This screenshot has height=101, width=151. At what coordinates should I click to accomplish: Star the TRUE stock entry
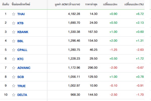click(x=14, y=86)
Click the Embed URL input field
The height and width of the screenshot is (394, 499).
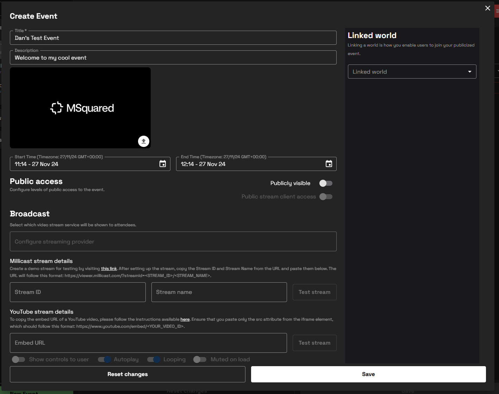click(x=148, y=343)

* * *

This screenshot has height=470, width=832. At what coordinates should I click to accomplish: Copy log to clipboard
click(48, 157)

* * *

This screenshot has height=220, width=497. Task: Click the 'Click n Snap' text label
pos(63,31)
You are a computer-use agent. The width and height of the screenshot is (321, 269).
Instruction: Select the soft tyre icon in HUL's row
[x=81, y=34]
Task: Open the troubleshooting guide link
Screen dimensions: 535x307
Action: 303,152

- _Direction_
Return the material verbatim, beginning at the line with "This screenshot has height=101, width=151." and continuing through the line with "click(x=148, y=343)", including both of those lines. Leave the pictures out of your reply.

- _Exercise solution_
This screenshot has height=101, width=151. At what coordinates should I click to accomplish: Star the TRUE stock entry
click(x=14, y=86)
Click the Embed URL input field
The height and width of the screenshot is (394, 499).
click(x=148, y=343)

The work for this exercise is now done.